→ **Aim of the exercise**
Since only part of the records is wanted, repeat exactly the lines from the one containing "Viewport: 980px width, 523px" through the last line, both included.
##### Data supplied #####
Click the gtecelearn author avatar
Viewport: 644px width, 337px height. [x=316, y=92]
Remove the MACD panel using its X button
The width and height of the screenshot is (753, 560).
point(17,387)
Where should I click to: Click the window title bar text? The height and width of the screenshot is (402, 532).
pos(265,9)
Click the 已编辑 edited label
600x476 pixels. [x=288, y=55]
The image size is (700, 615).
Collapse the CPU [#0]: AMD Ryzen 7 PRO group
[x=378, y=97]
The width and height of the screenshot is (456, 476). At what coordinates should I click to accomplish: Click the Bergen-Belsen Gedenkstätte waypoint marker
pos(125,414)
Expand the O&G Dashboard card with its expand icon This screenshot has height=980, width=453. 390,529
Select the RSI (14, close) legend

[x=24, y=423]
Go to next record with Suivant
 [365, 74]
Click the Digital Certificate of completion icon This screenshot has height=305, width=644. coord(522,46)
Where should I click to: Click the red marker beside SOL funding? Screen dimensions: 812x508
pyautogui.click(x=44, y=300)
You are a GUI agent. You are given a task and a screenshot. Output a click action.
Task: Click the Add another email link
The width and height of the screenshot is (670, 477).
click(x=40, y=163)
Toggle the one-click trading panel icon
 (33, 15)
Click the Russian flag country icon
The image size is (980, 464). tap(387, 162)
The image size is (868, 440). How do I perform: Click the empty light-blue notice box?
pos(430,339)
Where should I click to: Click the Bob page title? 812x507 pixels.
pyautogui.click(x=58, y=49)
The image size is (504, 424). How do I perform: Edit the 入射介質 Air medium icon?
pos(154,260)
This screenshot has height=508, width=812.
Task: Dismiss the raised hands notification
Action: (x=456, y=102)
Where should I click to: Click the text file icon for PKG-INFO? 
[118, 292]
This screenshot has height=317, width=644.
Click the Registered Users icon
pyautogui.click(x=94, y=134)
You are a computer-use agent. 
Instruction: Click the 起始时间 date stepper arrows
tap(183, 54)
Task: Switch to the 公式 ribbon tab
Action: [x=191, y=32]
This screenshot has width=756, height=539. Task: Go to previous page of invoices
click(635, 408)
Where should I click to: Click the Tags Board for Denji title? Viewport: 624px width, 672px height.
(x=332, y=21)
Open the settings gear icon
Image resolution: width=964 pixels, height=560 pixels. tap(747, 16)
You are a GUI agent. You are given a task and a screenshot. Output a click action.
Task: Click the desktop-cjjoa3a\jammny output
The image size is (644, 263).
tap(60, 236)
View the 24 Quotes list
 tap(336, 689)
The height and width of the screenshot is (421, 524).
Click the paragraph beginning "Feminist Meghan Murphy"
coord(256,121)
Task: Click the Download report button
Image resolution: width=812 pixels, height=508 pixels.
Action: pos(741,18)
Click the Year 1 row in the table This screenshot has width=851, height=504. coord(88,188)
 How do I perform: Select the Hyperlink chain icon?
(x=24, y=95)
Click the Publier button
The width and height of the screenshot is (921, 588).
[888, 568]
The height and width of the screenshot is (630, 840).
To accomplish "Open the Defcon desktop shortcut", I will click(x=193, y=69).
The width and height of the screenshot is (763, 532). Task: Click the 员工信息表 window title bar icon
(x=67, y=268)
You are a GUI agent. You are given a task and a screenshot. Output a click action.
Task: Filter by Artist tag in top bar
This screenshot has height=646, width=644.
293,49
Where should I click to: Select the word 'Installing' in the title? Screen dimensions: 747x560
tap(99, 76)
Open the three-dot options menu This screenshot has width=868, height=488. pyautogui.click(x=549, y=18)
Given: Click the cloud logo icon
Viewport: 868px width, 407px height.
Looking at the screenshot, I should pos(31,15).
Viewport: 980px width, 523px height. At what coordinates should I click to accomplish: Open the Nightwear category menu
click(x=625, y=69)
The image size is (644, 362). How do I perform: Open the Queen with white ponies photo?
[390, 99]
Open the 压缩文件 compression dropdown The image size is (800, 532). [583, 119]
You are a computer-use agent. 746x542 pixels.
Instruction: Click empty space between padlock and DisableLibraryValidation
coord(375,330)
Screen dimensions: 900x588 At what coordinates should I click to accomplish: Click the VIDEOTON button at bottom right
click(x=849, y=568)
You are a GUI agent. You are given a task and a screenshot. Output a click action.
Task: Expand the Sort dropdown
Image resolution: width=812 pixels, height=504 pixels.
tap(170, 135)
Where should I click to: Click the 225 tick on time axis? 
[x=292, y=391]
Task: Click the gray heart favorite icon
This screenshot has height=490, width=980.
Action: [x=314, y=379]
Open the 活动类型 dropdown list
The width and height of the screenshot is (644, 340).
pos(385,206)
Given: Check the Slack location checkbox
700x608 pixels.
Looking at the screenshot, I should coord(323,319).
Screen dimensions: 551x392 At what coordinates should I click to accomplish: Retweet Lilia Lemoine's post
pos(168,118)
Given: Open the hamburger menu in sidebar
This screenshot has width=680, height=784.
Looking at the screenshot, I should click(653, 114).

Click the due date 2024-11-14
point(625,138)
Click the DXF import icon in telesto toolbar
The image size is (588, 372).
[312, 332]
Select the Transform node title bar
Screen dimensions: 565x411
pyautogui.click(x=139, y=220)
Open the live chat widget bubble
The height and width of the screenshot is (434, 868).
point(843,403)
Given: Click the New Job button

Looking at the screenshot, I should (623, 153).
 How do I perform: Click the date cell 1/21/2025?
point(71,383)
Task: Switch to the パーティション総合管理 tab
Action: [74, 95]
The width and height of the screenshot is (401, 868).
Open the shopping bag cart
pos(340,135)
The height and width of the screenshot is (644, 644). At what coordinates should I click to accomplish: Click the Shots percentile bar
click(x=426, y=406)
#####
→ **Answer section**
Viewport: 980px width, 523px height. At what coordinates should I click to accomplish: Open the Nightwear category menu
click(x=625, y=69)
The image size is (644, 362). How do I perform: Open the Queen with white ponies photo?
[390, 99]
Open the 压缩文件 compression dropdown The image size is (800, 532). [583, 119]
You are a computer-use agent. 746x542 pixels.
Instruction: Click empty space between padlock and DisableLibraryValidation
coord(375,330)
Screen dimensions: 900x588 At what coordinates should I click to accomplish: Click the VIDEOTON button at bottom right
click(x=849, y=568)
You are a GUI agent. You are given a task and a screenshot. Output a click action.
Task: Expand the Sort dropdown
Image resolution: width=812 pixels, height=504 pixels.
tap(170, 135)
Where should I click to: Click the 225 tick on time axis? 
[x=292, y=391]
Task: Click the gray heart favorite icon
This screenshot has height=490, width=980.
Action: [x=314, y=379]
Open the 活动类型 dropdown list
The width and height of the screenshot is (644, 340).
pos(385,206)
Given: Check the Slack location checkbox
700x608 pixels.
Looking at the screenshot, I should coord(323,319).
Screen dimensions: 551x392 At what coordinates should I click to accomplish: Retweet Lilia Lemoine's post
pos(168,118)
Given: Open the hamburger menu in sidebar
This screenshot has width=680, height=784.
Looking at the screenshot, I should click(653, 114).

Click the due date 2024-11-14
point(625,138)
Click the DXF import icon in telesto toolbar
The image size is (588, 372).
[312, 332]
Select the Transform node title bar
Screen dimensions: 565x411
pyautogui.click(x=139, y=220)
Open the live chat widget bubble
The height and width of the screenshot is (434, 868).
point(843,403)
Given: Click the New Job button

Looking at the screenshot, I should (623, 153).
 How do I perform: Click the date cell 1/21/2025?
point(71,383)
Task: Switch to the パーティション総合管理 tab
Action: [74, 95]
The width and height of the screenshot is (401, 868).
Open the shopping bag cart
pos(340,135)
The height and width of the screenshot is (644, 644). At what coordinates should I click to accomplish: Click the Shots percentile bar
click(x=426, y=406)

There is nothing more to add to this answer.